You are here: Home / Archives for addiction

Breaking the sugar habit

January 22, 2016 by Skyler Madison Leave a Comment

Breaking the sugar habit has everything to do with getting in touch with your feelings. I can’t emphasize enough how many people tell me that their real problem with food is about feelings and using food to fill a need it cannot fill. A big one is comfort. The usual food of choice for this need is sugar and starchy food which is also of course highly addictive. The two things go together. That is why the real goal is to learn how to unblock your feelings, identity your needs and find a way to get them met that does not include any addictive substances such as sugar.

 

Eating sweets can be a reward after a long day, a way to unwind, a source of what feels like a quick fix in a difficult world. What I suggest is that you start breaking the pattern which some equate with an addiction by identifying the pattern.

 

Once you do this you can be better prepared to deal with it when it comes up. When you get a thought to eat, changing or breaking the pattern starts with asking yourself if you are really hungry. This gives you a clue as to whether you are using food for its true purpose as fuel or using it to feed a feeling. There is a psychology to losing weight  that starts with understanding our relationship to food and eating.

 

Then try to unpack your feelings. Why do I feel this way? What is my feeling trying to tell me? What do I really need that I am mistaking for food and eating? If it’s a reward you need, something that feels good, you can identify other ways to fill that need.

Some rewards that work for me are: taking a walk, a delicious dinner made from healthy foods that I love and look forward to; going out to meet a friend after a long day; or buying myself a really great book to enjoy reading. Find ways to take feed your self-care in place of harmful foods that contain sugar and starch.

 

Research is showing that when tasting sugar, the brain lights up in the same regions as it would in an alcoholic. When we eat sugar it causes dopamine—the so-called reward chemical to spike and reinforces the desire to have more while sugar also fuels serotonin which is calming.

 

Most importantly if you take anything away from this, research shows sugar is toxic to your health and well-being. .

Studies are also showing that it is processed food that produces the changes in the brain that resemble an addiction to alcohol and other addictive drugs. This is the main reason why I advocate getting rid of the processed food… that means anything that comes in a box or package or anything that is not real.

 

When you look for things that give you the same comfort or feeling that sugar does, don’t turn to things like wine. All you would be doing is trading one for another.

 

If you are hungry or feel you need a pick me up, go for the healthy food. Berries are great, I love eating big juicy red strawberries or copious amounts of blueberries. They are low glycemic, meaning they produce very little sugar in your blood and body. They won’t trigger your addiction to sugar, and even if you ate a lot of them there are virtually no negative consequences and they contain valuable antioxidants.

 

The good news is if you eliminate sugary treats, after initial intense cravings you will find your cravings virtually disappear and you feel quite content without them. Some people are very sensitive to this. One day, you might be tempted to try a dessert and you will find that you will be back in the cycle. The next day, your body is craving sugar again, so you give in, just this once. The next day it happens again. And then again.  So it goes until you find your clothes are tight and you feel terrible.

 

That’s because most people do not realize that sugar truly is a highly addictive substance for many people. Studies with rats have shown that the brain changes created by heroin are similar to those created by sugar intake. This includes artificial sugar which works on the brain the same way as actual sugar.

 

I cannot impress on you enough how misled we have been in terms of sugar and processed foods. More than anything understands getting out of this is a process and sugar is one of the most addictive unhealthy substances out there.

 

If you need support I recommend you try one of the hypnosis series I created especially Ending Emotional Eating and start taking back control.  Breaking the sugar processed food habit is one of the most important things you can do for your health and well-being.

 

If you have some tips on how to break the sugar processed food habit please share it below.

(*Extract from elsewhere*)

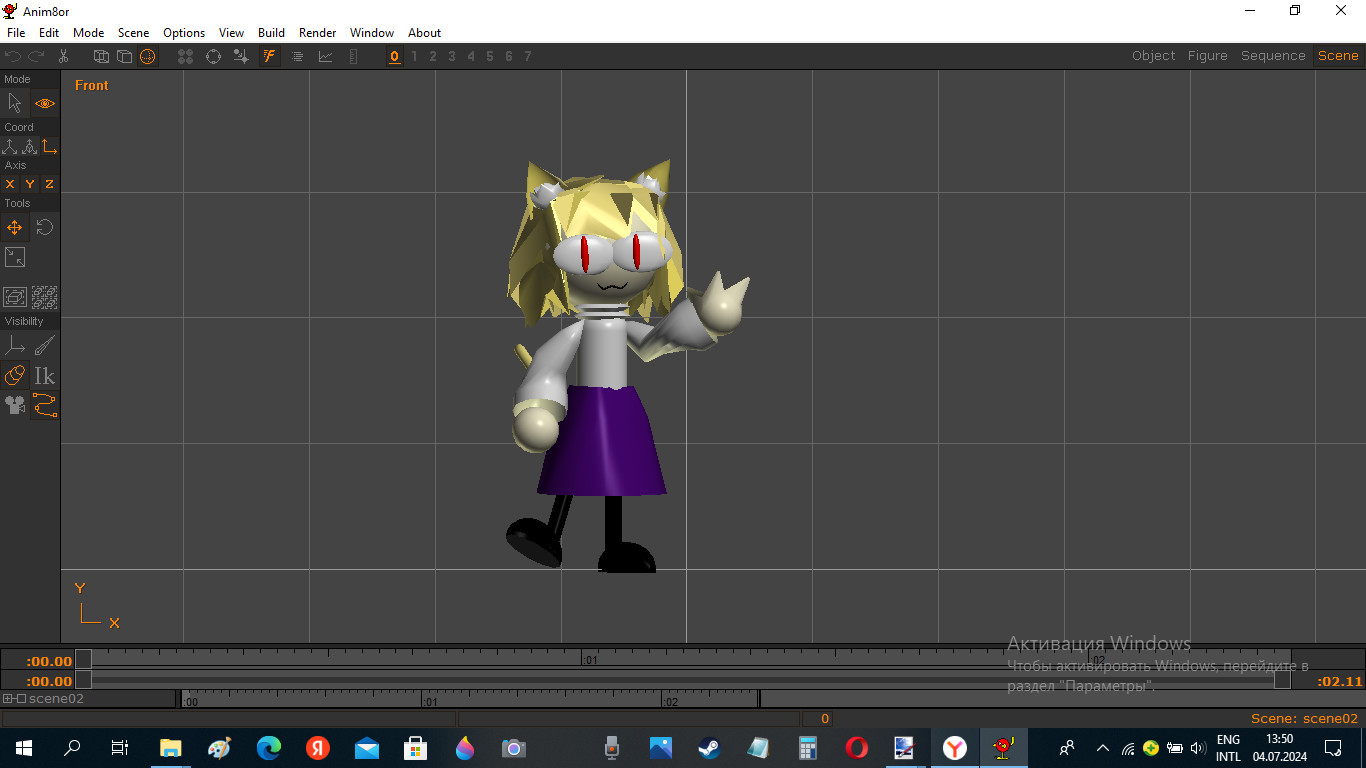Switch to the Figure editor tab

coord(1207,55)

Filed Under: Uncategorized Tagged With: addiction, cravings, sugar

Obesity and Overeating; Why you have no willpower…

August 8, 2011 by admin Leave a Comment

Woman exercisingHere’s what I have learned in the ten years of working with people who struggle with diet plans and are seeking healthy ways to lose weight. 

Although Kelly Brownell who wrote Food Fight is focusing on children who are certainly victims of the obesity epidemic, we are all prey to these insidious and dangerous phenomena of the addictive substances in processed food. What is going on?

 

I think we have all been misled into believing and thinking that diet and exercise are the answer. You have been programmed to think that if you are challenged by losing weight it is because you don’t have enough willpower. There is only one problem with that solution.

 

You can’t diet and exercise if you are addicted to sugar.

 

According to Robert Lustig MD, an endocrinologist at the University of San Francisco, you don’t have a chance because sugar is for some people as addictive as the ethanol in alcohol and should be a controlled substance.

 

Despite this, sugar is literally in everything. This is a biochemical problem that wreaks havoc with your brain and disenables the hormones you rely on to tell you when you are hungry and full. They no longer work when you are under the influence of this toxic addictive substance. According to the Harvard Health Letter, October 2006 issue, annual consumption of sweeteners has increased to about 100 pounds per person over the past 20 years. During this period more people especially children have become overweight and obese…added sweeteners such as high fructose corn syrup may be the reason. Artificial sweeteners added to drinks are particularly troubling because people believe these drinks are healthy.  People who drink two cans of diet soda a day over a decade are 70% more likely to be obese. Not only are you saturating your body with sugar, it is debilitating your energy so you can’t exercise even if you want to.

 

The cure for this like all addictions is to become knowledgeable and ready to make some changes. The pain of continuing to eat like this has to become in your mind greater than the reward you think you get.

 

 

This includes taking a hard look at the underlying emotional or life issues that created it. As with most addictions the cure is abstinence and or a modification of how you eat that includes the consumption of plant based foods supplement with moderate amounts of concentrated protein preferably fish. This means focusing on eating real foods such as vegetables, salad, fruit and some “truly” whole grains.

 

Lustig said this is such a problem for our children.  It starts with the baby formula we feed.  If we do not have government intervention to help protect us…we will be sorry. This of course will not happen. So you have to take charge of your health yourself. The New York Times has run several articles on the merits of taxing food such as soda and subsidizing vegetables:

 

 

We need to treat the food industry just like we did the tobacco industry.

 

The best diet plan is to eat real food and take up something like meditation and walking to help rebalance the brain chemistry in a  This is why I put together a great home study program for stress reduction that includes a great beginner course: Doubt Free meditation.

 

This is why I put together a great home study program for stress reduction that includes a great beginner course.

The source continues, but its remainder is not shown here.